Q 9. The Fred and Barney Cookie Co. has decided to implement statistical quality control to its chocolate chip cookie baking line. The company is concerned that it has been providing too many burned cookies. Two times per day over the last 5 days, the company has taken samples of 250 cookies and counted the number of burned cookies in each sample. A burned cookie is considered a defective cookie. The results are shown below. The company wants to use a percent defective control chart using 3σ control limits. Assume that the data provided is sufficient for preparing the appropriate control charts.
Sample
|
1
|
2
|
3
|
4
|
5
|
6
|
7
|
8
|
9
|
10
|
Number of Burned Cookies
|
5
|
5
|
4
|
6
|
2
|
4
|
6
|
5
|
6
|
7
|
a) What are the upper and lower control limits? Calculate your results to 3 decimal places (0.xxx).
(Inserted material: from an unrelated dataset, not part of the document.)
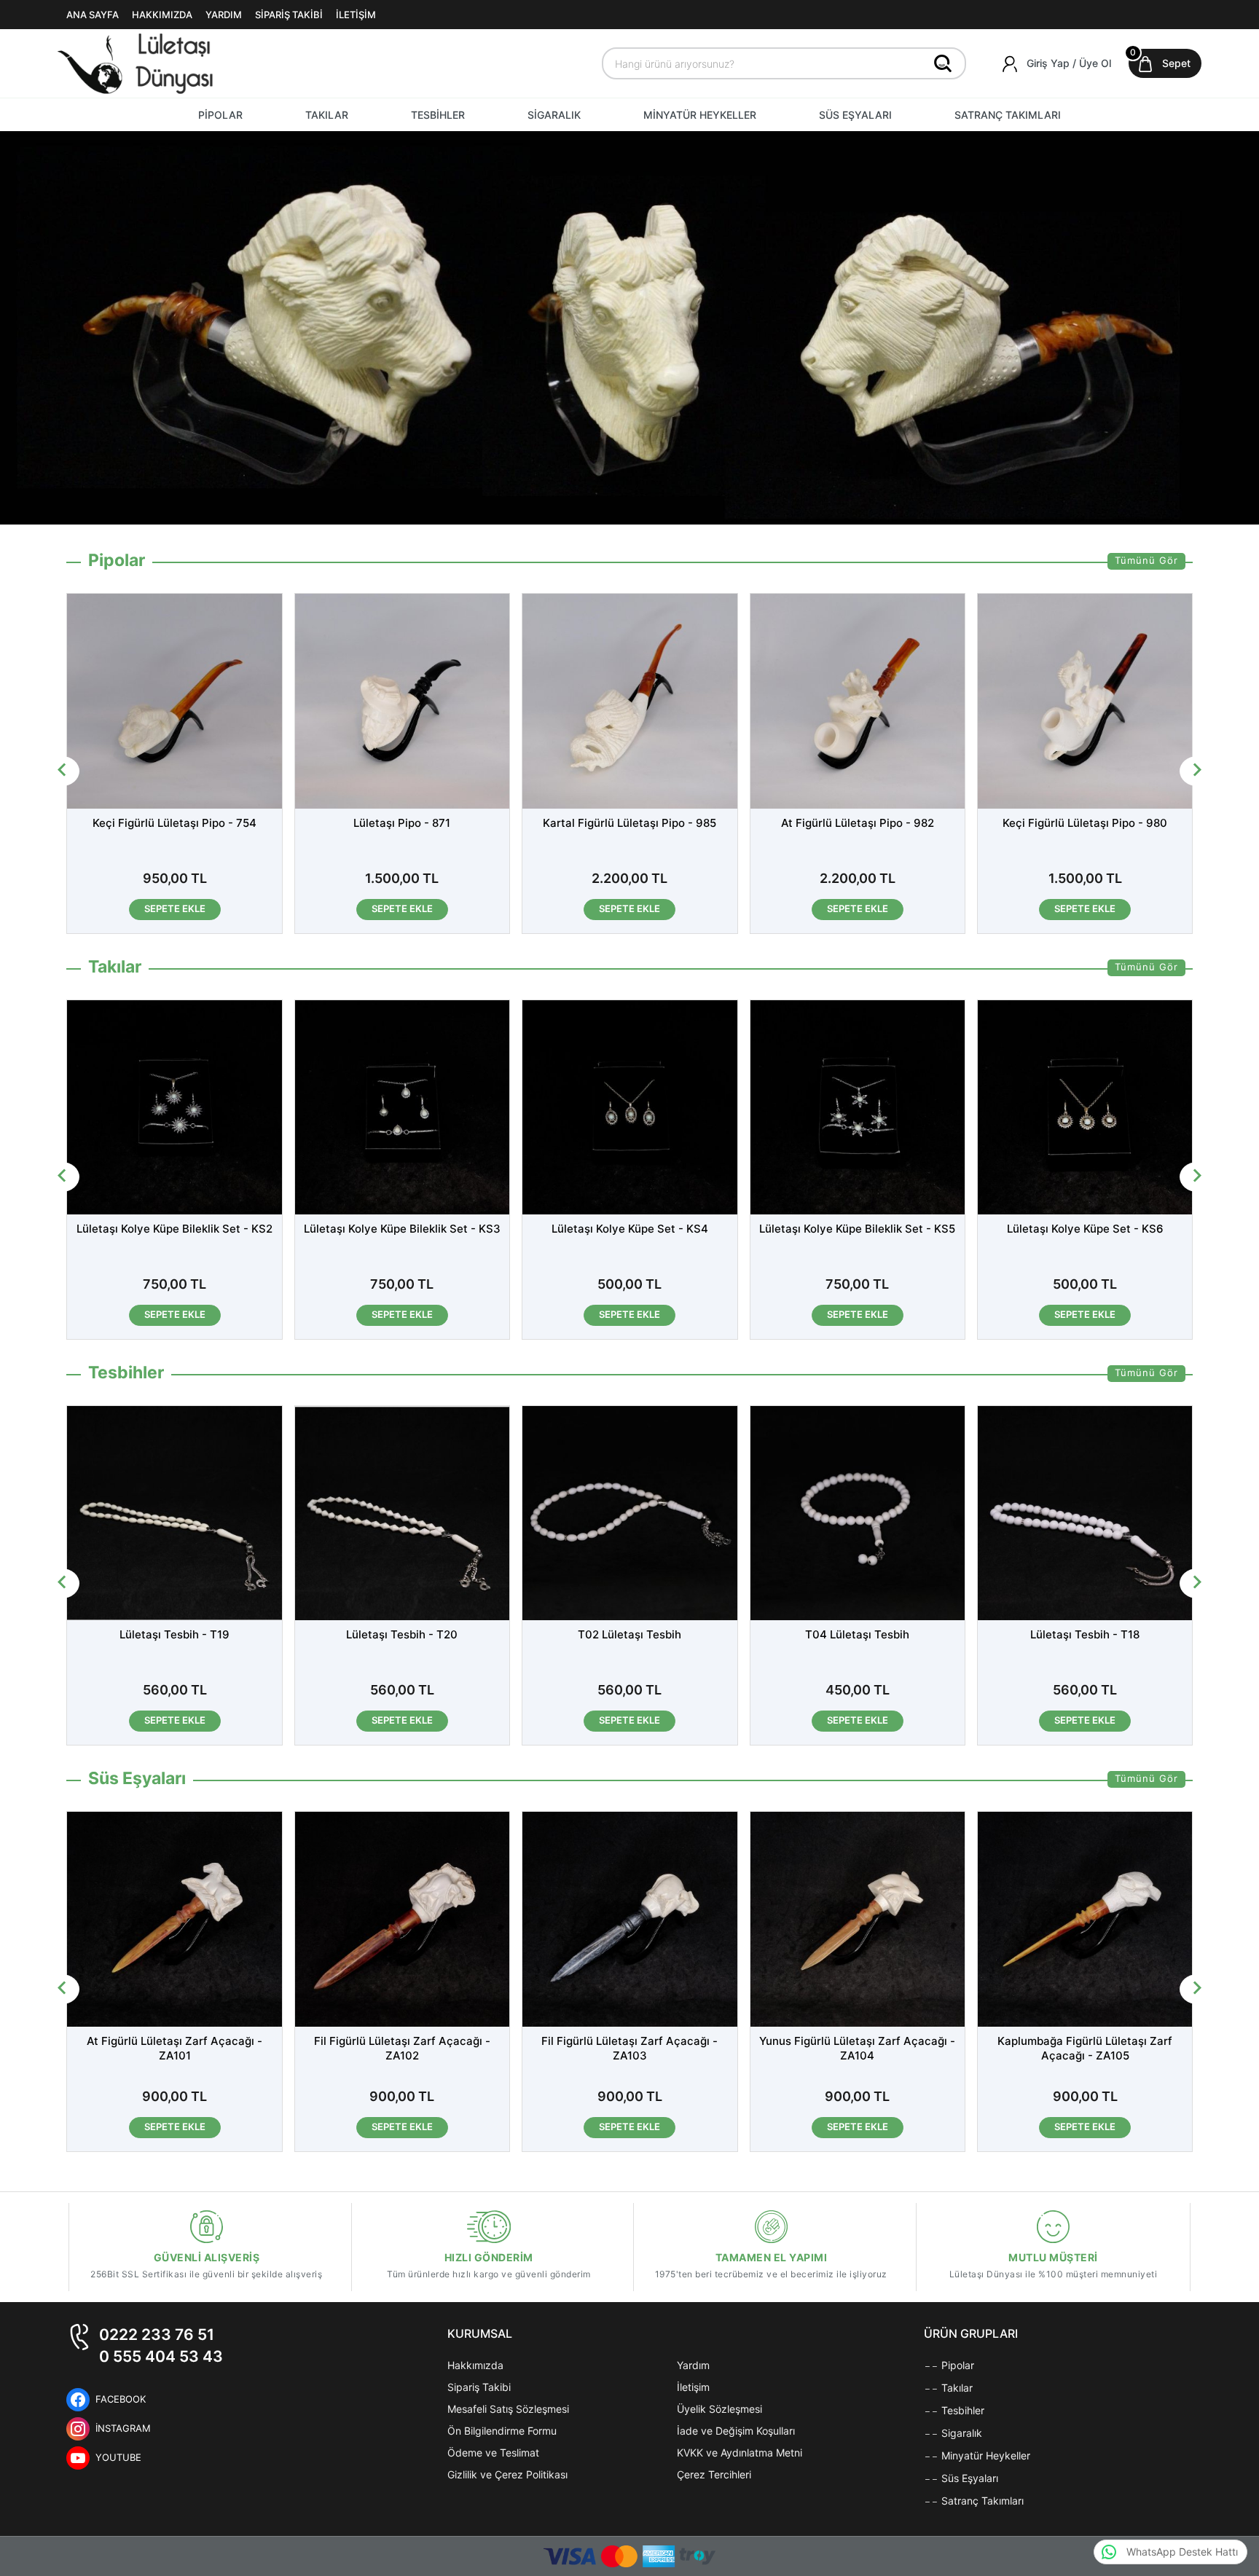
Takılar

b) Plot the control chart including the centerline, the UCL the LCL, and the sample values.
c) What would you conclude about the chocolate chip cooking baking line using the percent defective burned cookies as a measure? Explain your decision.
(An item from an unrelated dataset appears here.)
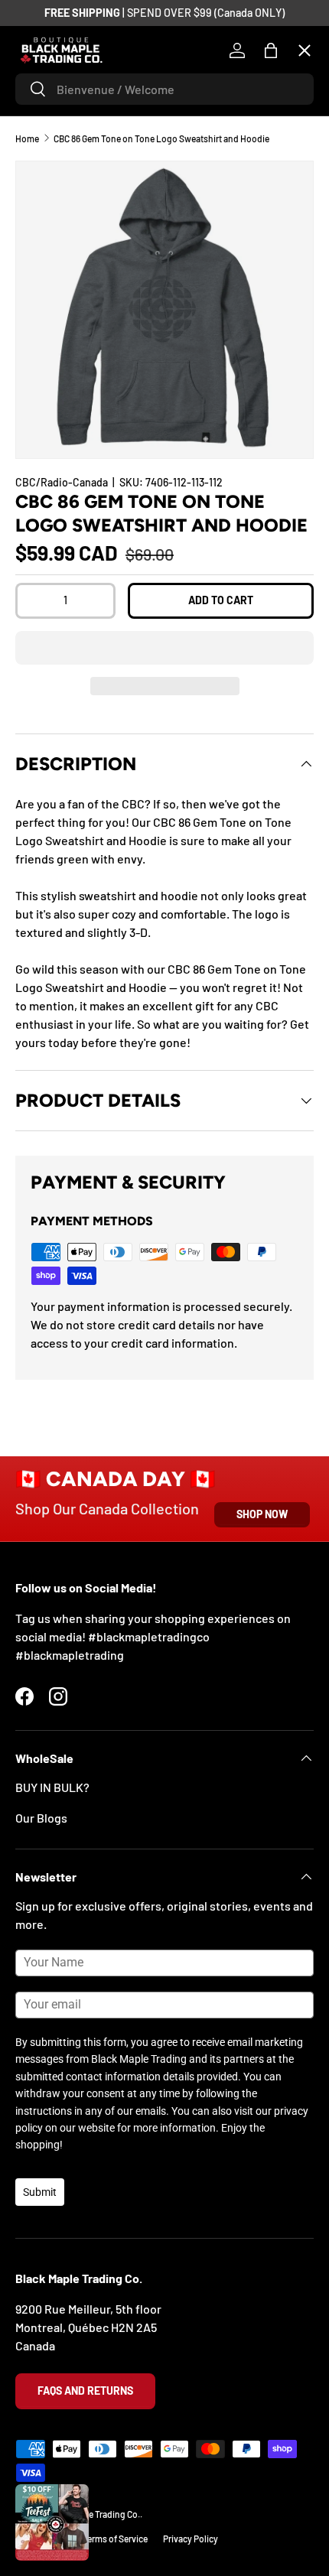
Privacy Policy (190, 2538)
d) Suppose Fred and Barney subscribes to a cookie industry magazine that states that the standard for burned cookies is 2.0% to 6.5%. Comment on Fred and Barney's process compared to the industry standards
Q 10. Benny the Barber owns a barber shop with two-chairs (stations for two barbers). However, he is the only barber working there at this time. His customers are arriving at the rate of one every thirty minutes. The arrival rate distribution follows a Poisson distribution as Benny does not take appointments. On average, it takes Benny an average of 24 minutes to give a haircut and this service time follows an exponential distribution. Using this information, answer the following questions.
a) The average number of customers waiting for a haircut.
b) The average time a customer is in the shop.
c) Suppose Benny's waiting area has two chairs for waiting customers. What percent of the time will a customer arriving not be able to find a chair to sit in?
d) Benny is concerned about losing revenue and is considering adding another barber. He believes that for every hour a customer is in his shop either waiting for a haircut or having his haircut he loses $3 of revenue. If he hires the barber, he will pay him a salary of $10 per hour. Benny currently pays himself $15 for cutting hair. Answer the following questions for the two-chair operation. Assume that the arrival rate will not change and that the second barber will work at the same pace as Benny. Customers cannot ask for a specific barber but will take the first one available.
Based on the cost of the operation and using the information provided here, which operation (Benny or Benny combined with the second barber) would be the most cost effective? Provide the cost of operation of each scenario. Base your cost analysis only on the information provided here and ignore the time value of money.